2011年にアメリアに入会して定例トライアルへの応募を開始し、オーディションも受け始めました。ところが1年経ってもトライアルの成績は伸びず、オーディションも不合格続き。やはり独学には無理があると思い、2012年の9月からフェローの通信講座「マスターコース」の受講を始めました。
数か月後、オーディションに合格して初仕事をいただきました。講師の先生から「『著者が日本人だったらこう書くだろう』という意識で」と教わったことで、翻訳への姿勢が変わったのかもしれません。
迷ったら講師の教えに立ち返る
フェローでは1年半の間に、通信と通学を合わせて3講座を受講しました。ある先生は「日本語としての読みやすさ」を、ある先生は「何も足さず、何も引かない」という原文重視の姿勢を強調されていましたが、その兼ね合いはいまだにつかみ切れていません。

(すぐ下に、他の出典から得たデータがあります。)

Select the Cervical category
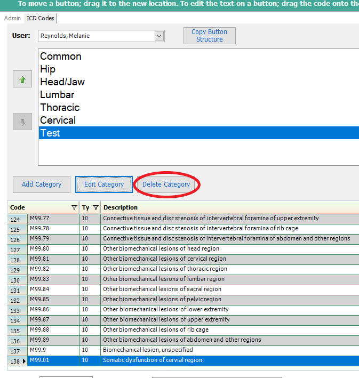Image resolution: width=359 pixels, height=378 pixels. click(x=58, y=120)
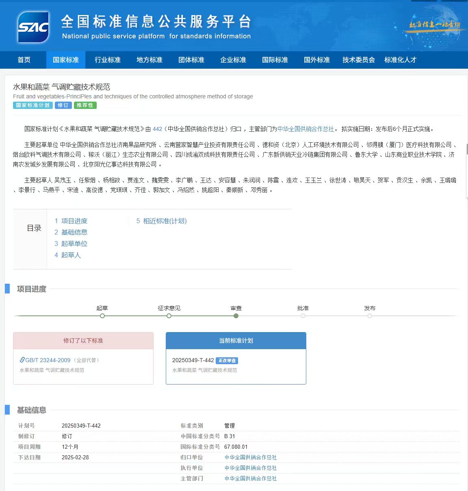468x491 pixels.
Task: Open the GB/T 23244-2009 standard link
Action: click(48, 360)
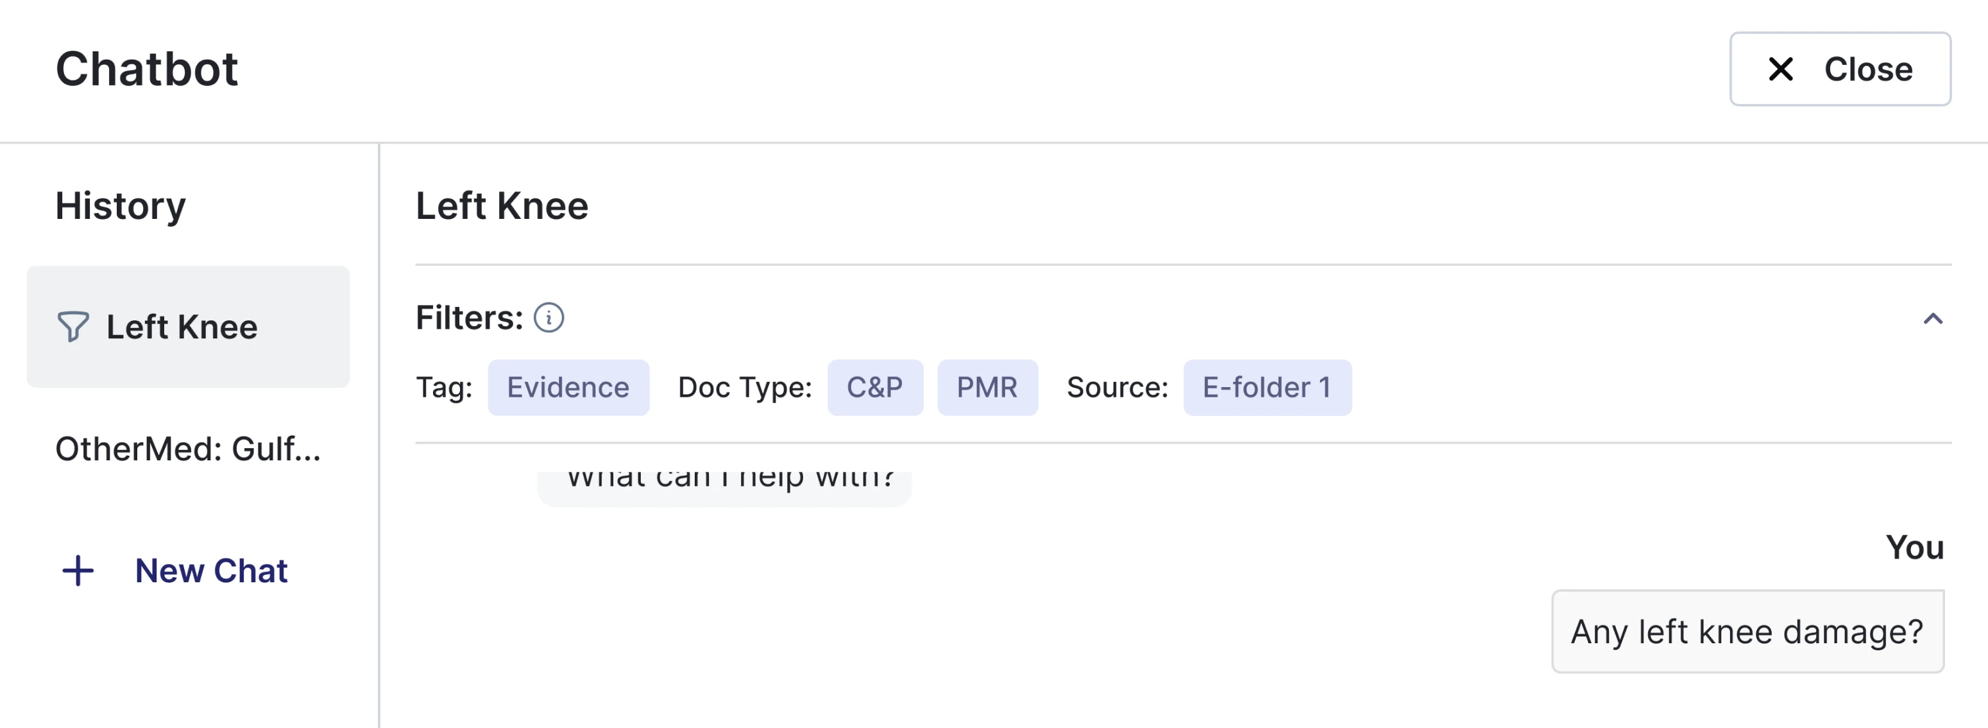Screen dimensions: 1988x728
Task: Start a New Chat
Action: pyautogui.click(x=211, y=571)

日本語にした時に不自然になる場合、原文をどれだけ「補って」いいのかは、出版社の方針によっても大きく変わってくるようですね。でもとにかく迷ったら、まずは一度、基本に立ち返って原文とじっくり向き合ってみるようにしています。
翻訳という仕事の魅力
私の訳ひとつで、この本はよくも悪くもなる……そう思うと、翻訳という仕事に大きなやりがいと責任を感じます。 作業としては、納得できるまで言葉や表現を工夫できるところが楽しいですね。記者時代はつねにスピード勝負で、あまり言い回しを吟味している暇もありませんでしたが、今は納品するまでに何回も見直すようにしています。なかなか納得する言葉や表現までたどり着かないのですが、日本語としてすっと流れるように仕上がるとほっとします。
今のところご縁があるのはノンフィクションばかりですが、フィクションにも挑戦したいですし、小学校で読み聞かせのボランティアをしているので、そこで読めるような絵本も訳してみたいです。
記者時代にはよく、「中学生にもわかるように書け」と言われました。その頃の気持ちを忘れず、複雑な内容でも一度で頭に入るような、しかも味のある日本語を目指してがんばろうと思っています。